This feature aims to explain the fundamental effects of the Native Hawaiian Government Reorganization Act–the Akaka bill–currently before the United States Senate. This piece of legislation has the power to shape Hawaii's future for generations.

We've done our best to isolate the direct, legal processes this bill would set in motion. In some cases–the bill's connection to Hawaiian independence, the arguments over whether or not it is race-based–some degree of analysis or inference has been unavoidable, but we've tried to keep it to a bare minimum. This report is the result of extended close reading of Senate Bill 1011, conversations with local attorneys and research into the history of this legislation and other efforts, in the United States and elsewhere, to create reconciliation between modern governments and native peoples.

What will the Akaka bill do?

The Native Hawaiian Government Reorganization Act establishes a process by which a Native Hawaiian government may be created. It also guarantees that once a Native Hawaiian government is established, the United States will formally recognize that government, and will recognize Native Hawaiians as an indigenous people.

If there is a new Native Hawaiian government, doesn't this mean there would be a new nation?

Yes, in the sense that the word is used to refer to Native American tribes such as the Lakota nation, the Cherokee nation, etc. The Native Hawaiian nation would not be a new country with, for example, its own foreign policy or armed forces. It would be a self-governing entity within the United States, similar in many respects to a county.

What is the process contained in the Akaka bill? What kind of government does it create?

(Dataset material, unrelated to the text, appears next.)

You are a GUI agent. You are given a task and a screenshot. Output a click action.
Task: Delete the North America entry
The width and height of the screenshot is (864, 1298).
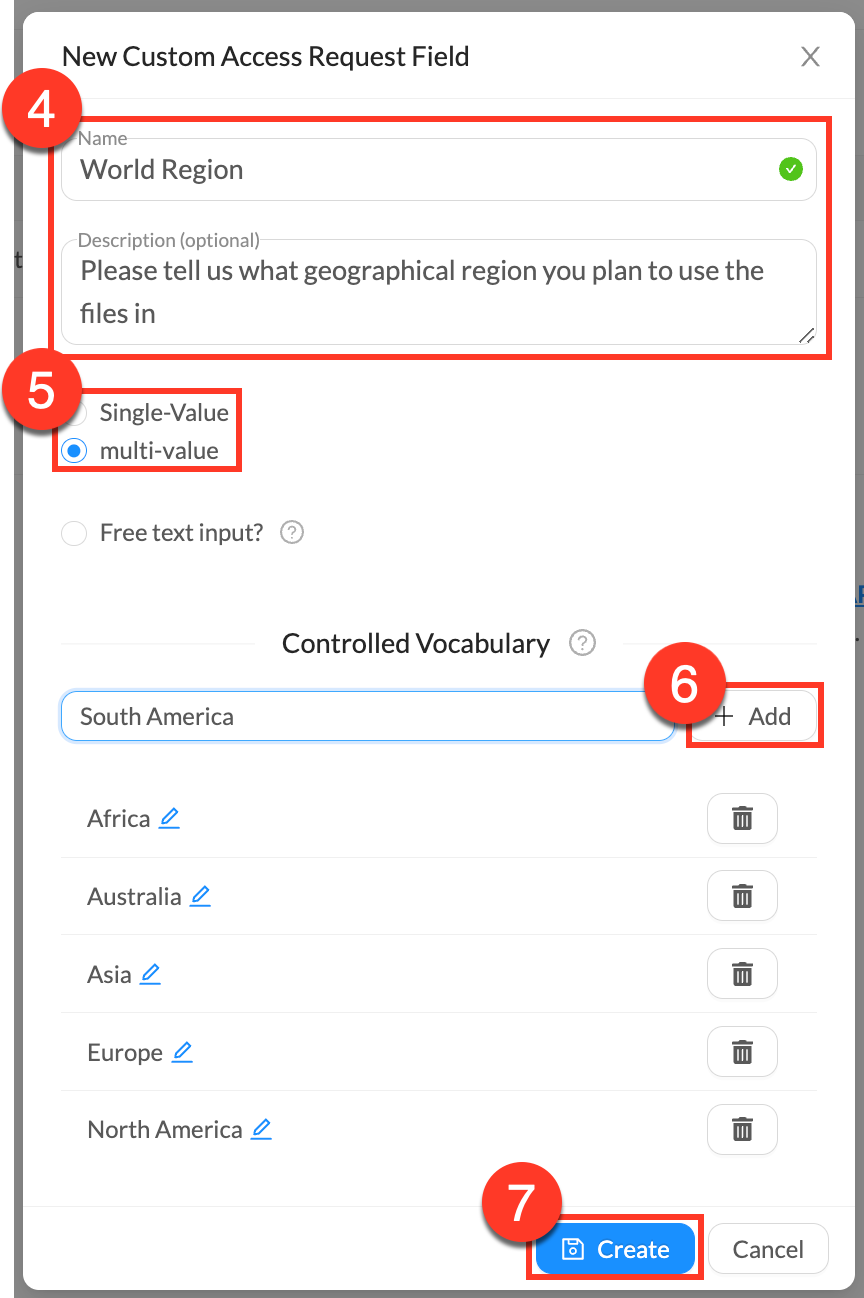(742, 1130)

The bill does not create a government. It lays out a series of steps by which Native Hawaiians can form a government of their own choosing. If the bill emerges from Congress and is signed into law by the president, it will set in motion the following process:

v The Secretary of the Interior, in consultation with Native Hawaiian organizations, will create a commission responsible for organizing a list of all Native Hawaiian adults who want to be involved in the creation of the new Native Hawaiian government [the bill calls it a "governing entity"]. The commission is also responsible for certifying that everyone on the list meets the temporary definition of "Native Hawaiian" established by the bill. The commission will be made up of nine members, and its only requirements for membership will be at least 10 years of study of Native Hawaiian geneaology and the ability to translate Hawaiian documents into English.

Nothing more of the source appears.